Kunst der Kontroverse

Und mit dem Stichwort „Weltoffenheit“ kommen wir zu dem nächsten Standbein des Marketing-Moguls Andreas Gabalier. Homosexualität, Familienpolitik, Nationalstolz: Zu diesen viel diskutierten Themen liefert der Musiker häufig eine Aussage. Nicht im besten Licht stand der Künstler nach Äußerungen über das konservative Familienmodell oder den angeblichen „Homo-Hype“ – jedoch stand er so stets in einem Scheinwerferkegel, der den bei seinen Stadiontourneen und seiner „VolksRock’n’Roll Show“ übertreffen konnte. Ein kleines Feuerchen wie die akute Familiendebatte pustet der Musiker gekonnt an und schon befindet er sich im wohlig-warmen Licht der Öffentlichkeit.
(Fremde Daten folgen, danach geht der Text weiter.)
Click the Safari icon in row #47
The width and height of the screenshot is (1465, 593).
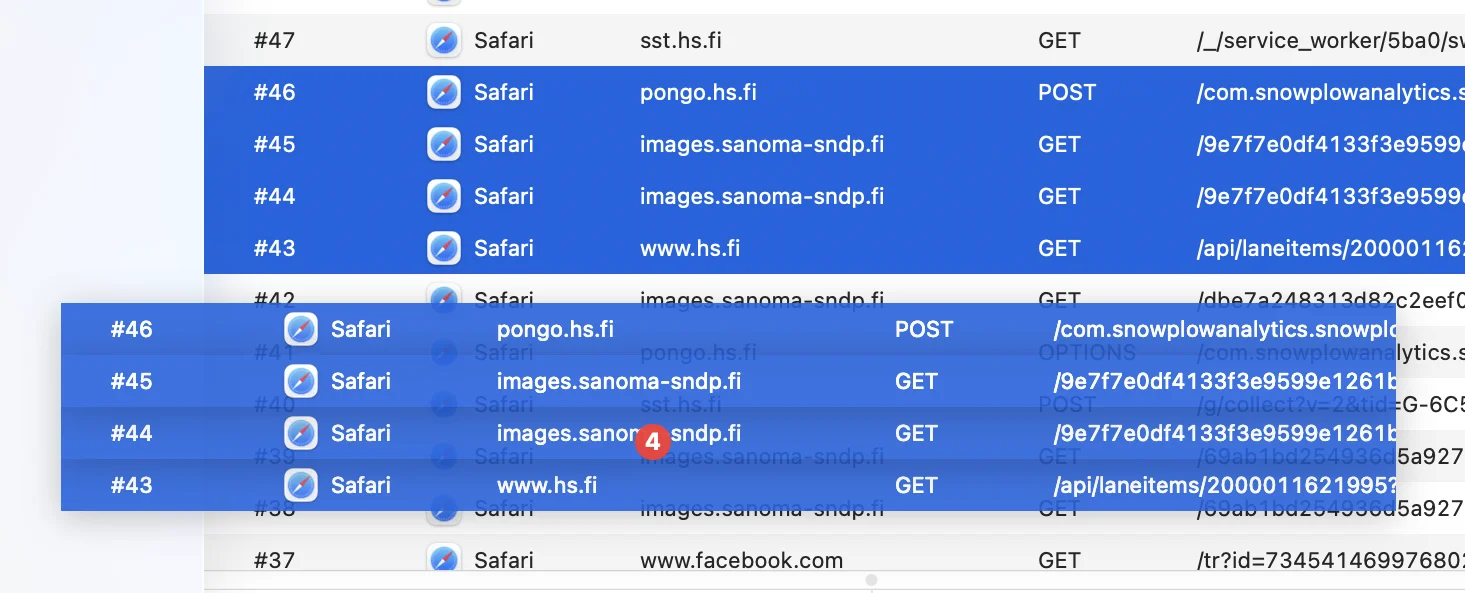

Doch wer mit dem Feuer spielt, sollte sich auch hüten. Eine durchgestylte Kunstfigur wie der VolksRock’n’Roller lebt von der Polarisierung. Seine Kritiker schimpfen ihn als abgehoben und homophob, seine Fans lieben ihn für seinen Charme des Grashalm kauenden Burschen. Doch noch viel wichtiger ist es, dass der Künstler selbst die Kontrolle über die Windrichtung behält. Auf, dass seine eigens tollkühn gelegten Feuerchen nicht auch auf seine Fanbase überschlagen, denn für viele dieser war er bereits eine Art „Mountain Man“, bevor er sich selbst als selbiger aus erkor.